Frank David and Billy Hallet, two senior porters in white overalls, both took off their hats – or “bobbins” as they are called – to greet us. These unique pieces of headgear once enabled the porters to balance stacks of fish boxes upon their heads, while the brim protected them from any spillage. Frank – a veteran of eighty-nine years old – who was a porter for sixty years from the age of eighteen, showed me the bobbin he had worn throughout his career, originally worn by his grandfather Jim David in Billingsgate in the eighteen-nineties and then passed down by his father Tim David.

Of sturdy wooden construction, covered with canvas and bitumen, stitched and studded, these curious glossy black artefacts seemed almost to have a life of their own. “When you had twelve boxes of kippers on your head, you knew you’d got it on,” quipped Billy, displaying his “brand new” hat, made only in the nineteen thirties. A mere stripling of seventy-three, still fit and healthy, Billy started his career at Christmas 1959 in the old Billingsgate market carrying boxes on his bobbin and wheeling barrows of fish up the incline past St Mary-at-Hill to the trucks waiting in Eastcheap.
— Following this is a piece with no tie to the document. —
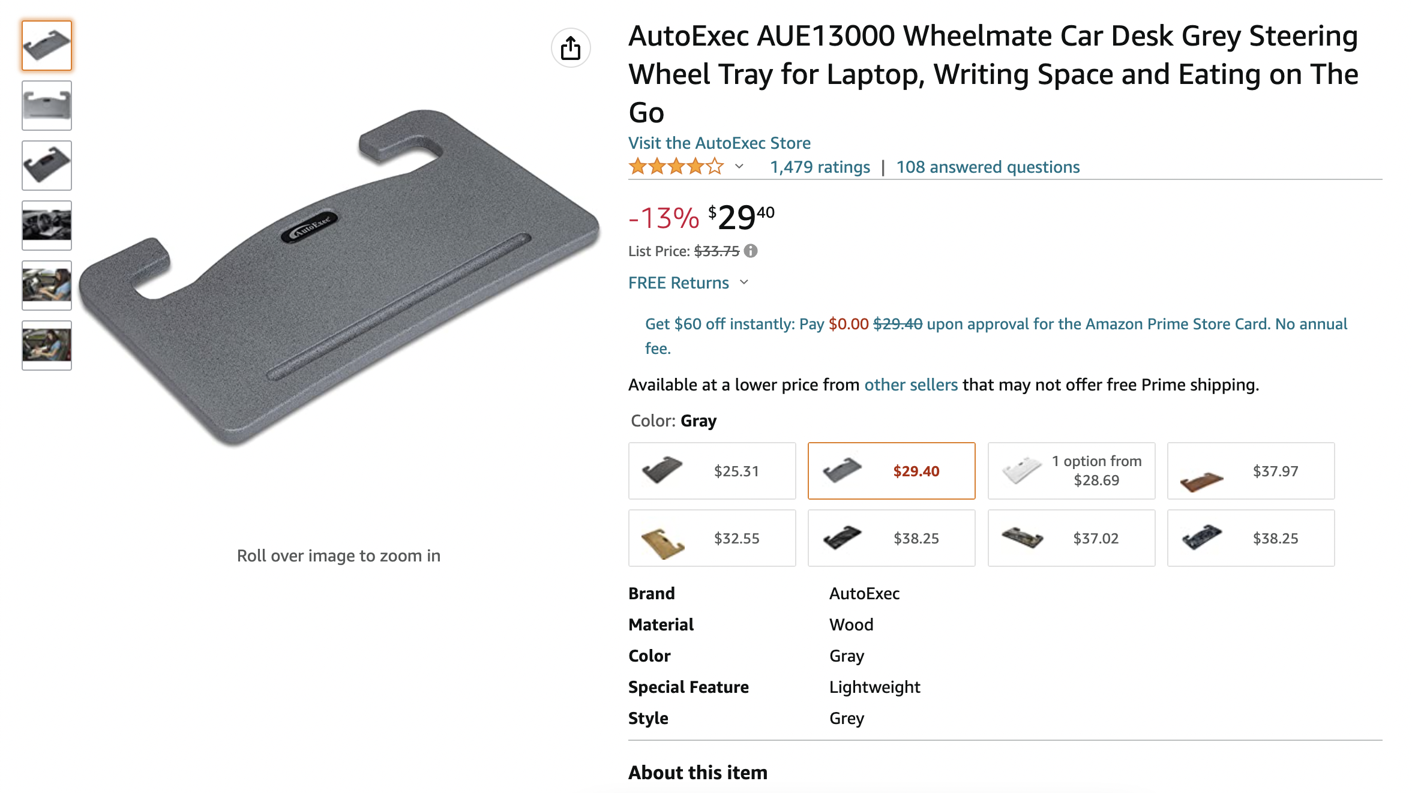The image size is (1412, 793).
Task: Click the other sellers link
Action: pyautogui.click(x=910, y=385)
Caustic that the City of London revoked the porters’ licences after more than one hundred and thirty years – “Our traditions are disappearing,” he confided to me in the churchyard, rolling his eyes and striking a suitably elegiac Autumnal note.

Proudly attending the  spectacular display of fish in the porch, I met Eddie Hill, a fishmonger who started his career in 1948. He recalled the good times after the war when fish was cheap and you could walk across Lowestoft harbour stepping from one herring boat to the next. “My father said, ‘We’re fishing the ocean dry and one day it’ll be a luxury item,'” he told me, lowering his voice, “And he was right, now it has come to pass.” Charlie Caisey, a fishmonger who once ran the fish shop opposite Harrods, employing thirty-five staff, showed me his daybook from 1967 when he was trading in the old Billingsgate market. “No-one would believe it now!” he exclaimed, wondering at the low prices evidenced by his own handwriting, “We had four people then who made living out of  just selling parsley and two who made a living out of just washing fishboxes.”

By now, the swelling tones of the organ installed by William Hill in 1848 were summoning us all to sit beneath Wren’s cupola and the Billingsgate men, in their overalls, modestly occupied the back row as the dignitaries of the City, in their dark suits and fur trimmed robes, processed to take their seats at the front. We all sang and prayed together as the church became a great lantern illuminated by shifting patterns of October sunshine, while the bones of the long-dead slumbered peacefully beneath our feet. The verses referring to “those who go down the sea in ships and occupy themselves upon the great waters,” and the lyrics of “For those in peril on the sea” reminded us of the plain reality upon which the trade is based, as we sat in the elegantly proportioned classical space and the smell of fish drifted among us upon the currents of air.

In spite of sombre regrets at the loss of stocks in the ocean and unease over the changes in the industry, all were unified in wonder at miracle of the harvest of our oceans and by their love of fish – manifest in the delight we shared to see such an extravagant variety displayed upon the slab in the church. And I shall be enjoying my own personal Harvest Festival of the Sea in Spitalfields for the next week, thanks to the large bag of fresh fish that Eddie Hill slipped into my hand as I left the church.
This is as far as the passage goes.